En 1965, dix ans après son voyage en Grèce, Paul Delvaux (1897-1994) commente ses découvertes dans un discours prononcé à l’Académie royale des Arts et Lettres. Il évoque la croisière sur un vieux bateau aux boiseries d’acajou qui le mène de Venise au Pirée en trois jours et quelques escales. De là, il visite les grands sites comme Olympie, Delphes mais aussi les îles d’Egine à Délos en passant par la Crète de Cnossos.

Malgré cette expérience, la relation de l’artiste avec l’Antiquité est d’abord livresque et remonte à ses années de lycée. Elle ne s’imposera dans son £uvre qu’après bien des années de peintures lorsqu’il découvre, en 1934, les £uvres surréalistes de Giorgio De Chirico et Max Ernst. Pourtant, Delvaux n’est pas un surréaliste. S’il magnifie la rêverie, il n’exploite pas l’incohérence du rêve et ne vise pas le scandale. Loin de lui les sujets tabous et les procédures audacieuses nées avec l’invention du collage.

Certitudes

Delvaux serait plutôt un classique dans l’âme. D’abord, par son éducation. L’enfant est docile, solitaire et rêveur. Le monde moderne et bruyant des gares, des trains, des trams et des usines au loin ne lui est pas inconnu, mais il en capture les silences et en change les échelles. Il fait de même avec les robes et les parures d’une époque révolue (la fin du xixe siècle) dont il habillera plus tard ses héroïnes. On ne s’étonne pas que les récits de Jules Verne ou, par après, les baraques foraines alimentent son imaginaire.

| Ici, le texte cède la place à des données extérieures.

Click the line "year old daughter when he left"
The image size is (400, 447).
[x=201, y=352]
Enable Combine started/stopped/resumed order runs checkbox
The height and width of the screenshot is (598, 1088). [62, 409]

Pour bien comprendre son rapport avec l’antique, il faut aussi évoquer son passage par l’académie des Beaux-Arts où il entre alors que la guerre fait rage du côté de l’Yser. L’enseignement y distribue des certitudes. L’idéalisme de Constant Montald, son professeur, impose le respect des anciens. Entendez la vénération des antiques, du dessin anatomique, de l’art savant de la composition monumentale et de la sacro-sainte perspective. En réalité, il est l’élève d’un enseignement qui, déniant la modernité, passe sans sourciller des valeurs du symbolisme au retour à l’ordre annoncé des années 1920.

Une Antiquité intérieure

Pourtant, il ne sera jamais du côté de ceux qui soutiendront l’esthétique héroïque des réalismes prônés par les dictatures naissantes. En réalité, son Antiquité est tout intérieure. Elle le ramène aux sources de lui-même.  » On n’a que soi « , disait Fernand Khnopff. Colonnes, frontons, statues et bas-reliefs sont ramenés à la vie par son désir de peintre. La lumière les habite. Reste à leur donner un rôle. Donc un théâtre avec des perspectives soignées et une ordonnance calculée au millimètre près. Tout est là sauf la vraisemblance.

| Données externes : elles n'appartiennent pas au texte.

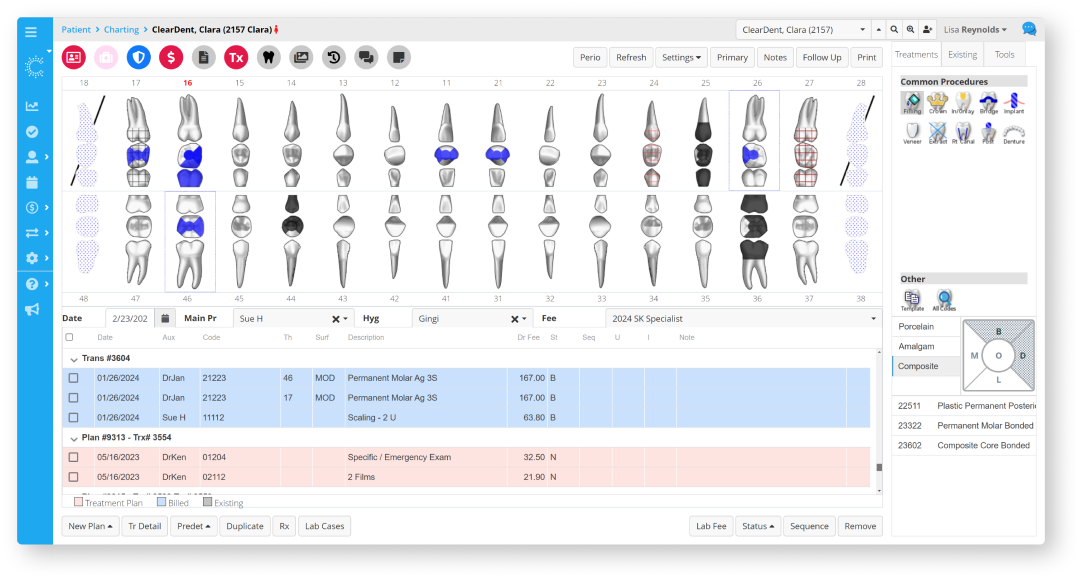This screenshot has height=580, width=1080.
Task: Click the Tx toolbar icon
Action: point(235,57)
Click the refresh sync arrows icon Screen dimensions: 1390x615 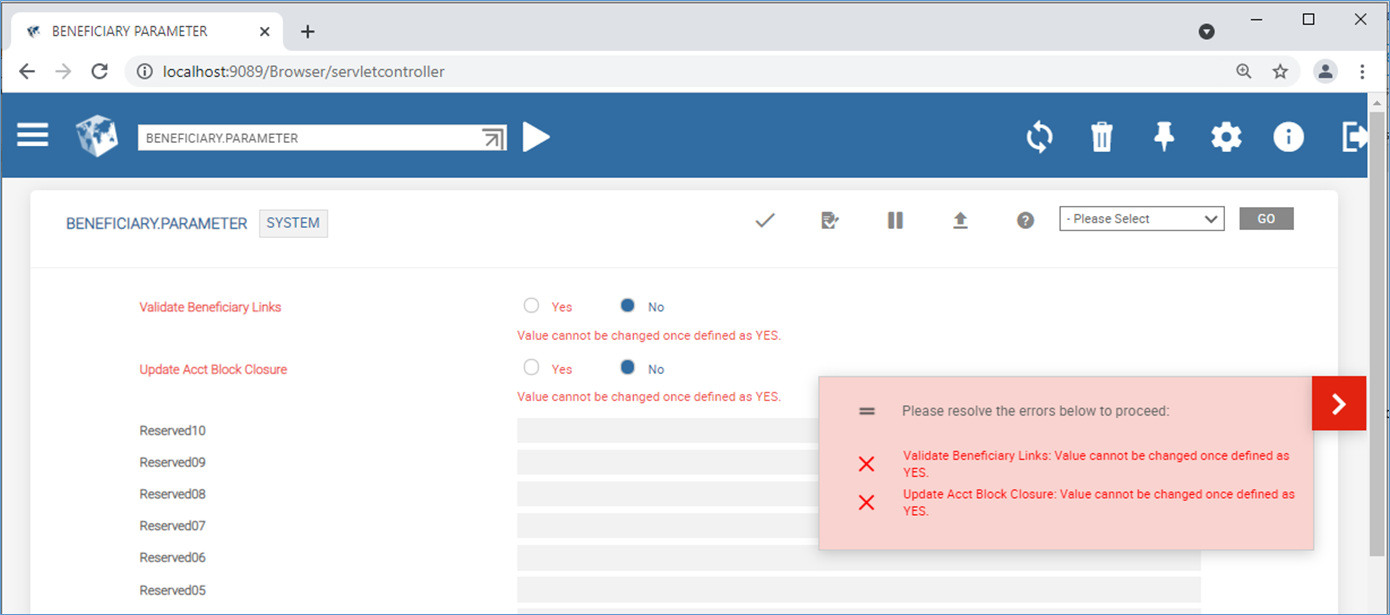coord(1040,137)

Delvaux joue avec l’antique. Il cite, à travers des fragments (une attitude, un drapé, un geste) l’art grec et romain. Pompéi se mêle à Mycènes et l’Acropole prend des allures de place publique. La Venus allongée doit autant à Chirico qu’à Giorgione, autant aux nudités de la Villa des Mystères qu’aux allégories des rivières allongées aux angles du fronton d’Olympie. En mêlant les croquis sur le motif, les études préparatoires et les compositions picturales, l’exposition bruxelloise révèle combien Delvaux, à travers son imaginaire, rejoint celui d’Ulysse, d’Apollon, d’Orphée… et donc, du nôtre.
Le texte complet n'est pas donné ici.